This memorial to retired Air Force Maj. Wesley Schierman was put up by neighbors outside his home in Everett’s Silver Lake area after Schierman died in Everett in 2014.

This memorial to retired Air Force Maj. Wesley Schierman was put up by neighbors outside his home in Everett’s Silver Lake area after Schierman died in Everett in 2014.

Simple silver bracelet linked Americans with imprisoned countrymen

It was the early 1970s. The Vietnam War raged on, claiming tens of thousands of American lives and tugging at the nation’s psyche. At Stonewall Jackson High School in Manassas, Virginia, Pamela Tollberg was dating Robert Snow.

The war so dominated the culture that Pamela’s boyfriend gave her a POW/MIA bracelet.

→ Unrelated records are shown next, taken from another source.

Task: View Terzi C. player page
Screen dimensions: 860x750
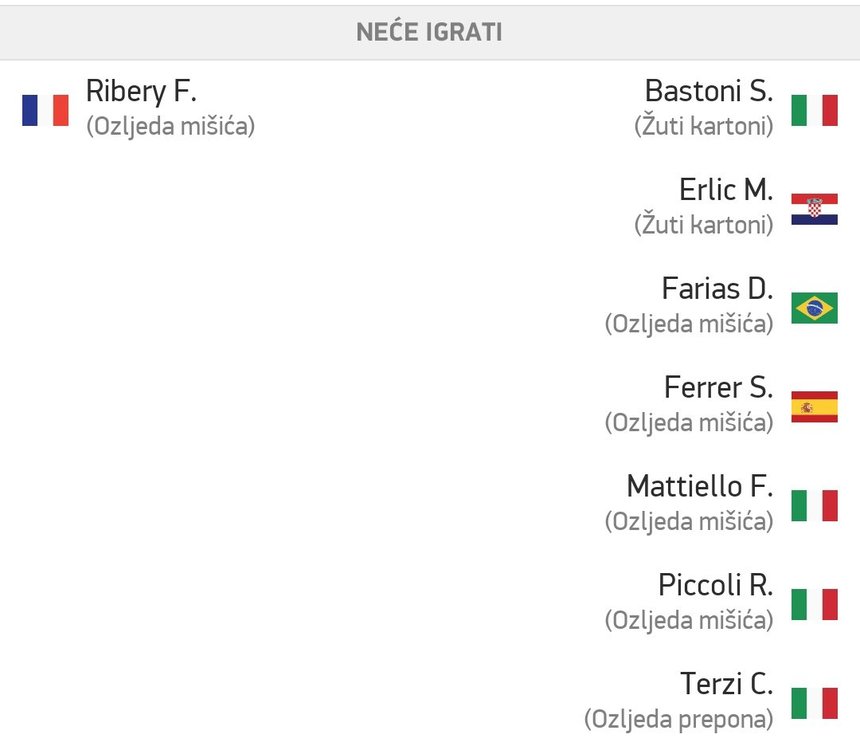Action: [x=726, y=684]
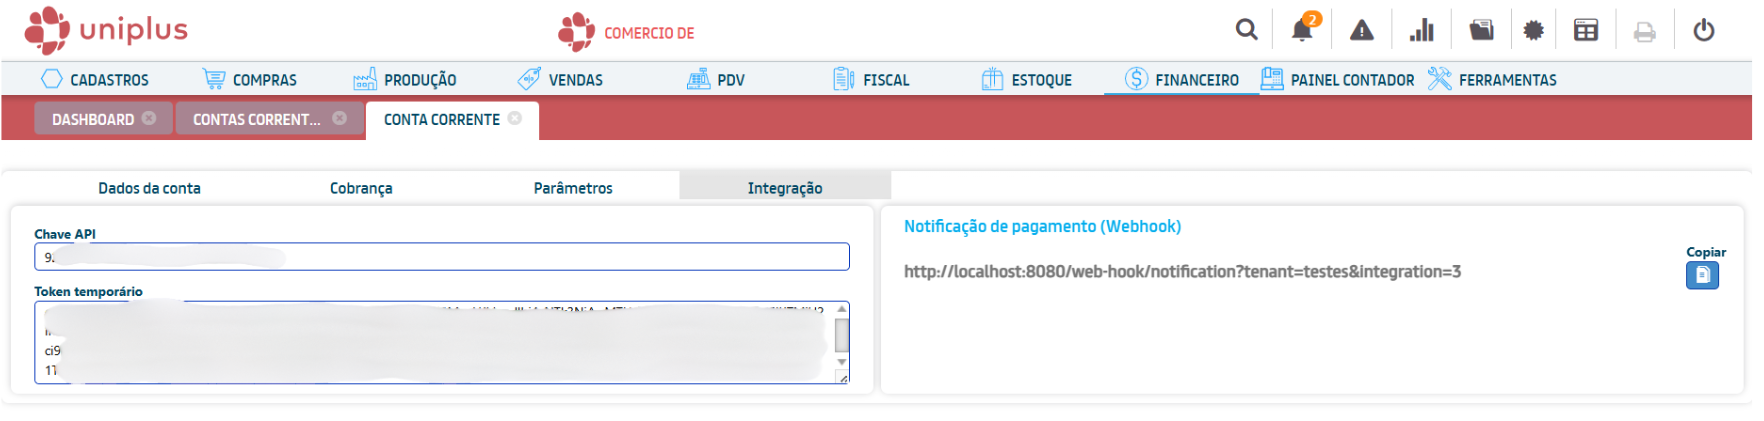Switch to the Cobrança tab
The height and width of the screenshot is (421, 1764).
(361, 188)
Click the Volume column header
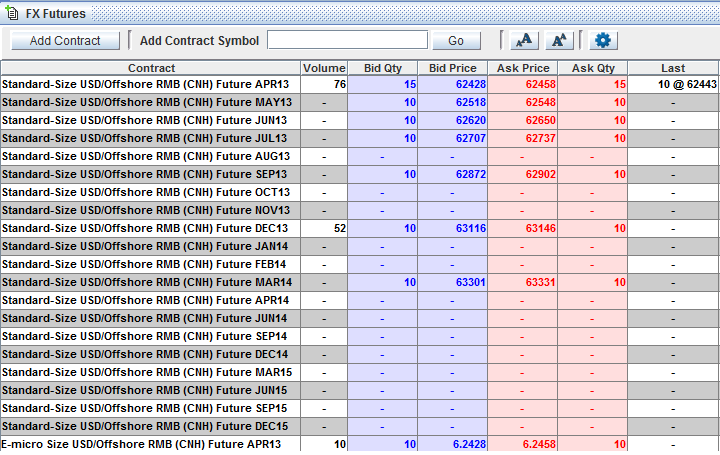This screenshot has width=720, height=455. (324, 68)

“It happened to be the first gift he gave me,” she said when she called last week from Manassas.

She is now Pamela Snow, a 58-year-old retired teacher. And yes, she married that high school boyfriend. They are now downsizing, which is how she came across the silvery bracelet she wore as a teenager.

After a recent visit to the Vietnam Veterans Memorial, the somber site in Washington, D.C., known simply as “The Wall,” Snow used Google to look up the name on her bracelet. It’s engraved with: “Maj. Wesley Schierman 8-28-65.”

What she found, in a Herald story, was that Schierman died in Everett on Jan. 4, 2014. A retired Northwest Airlines pilot, he was 78 years old.

From the Herald article, published Jan. 8, 2014, Snow learned that Air Force Maj. Schierman was a 30-year-old husband and father when he was shot down in his F-105 fighter-bomber about 100 miles west of Hanoi in North Vietnam.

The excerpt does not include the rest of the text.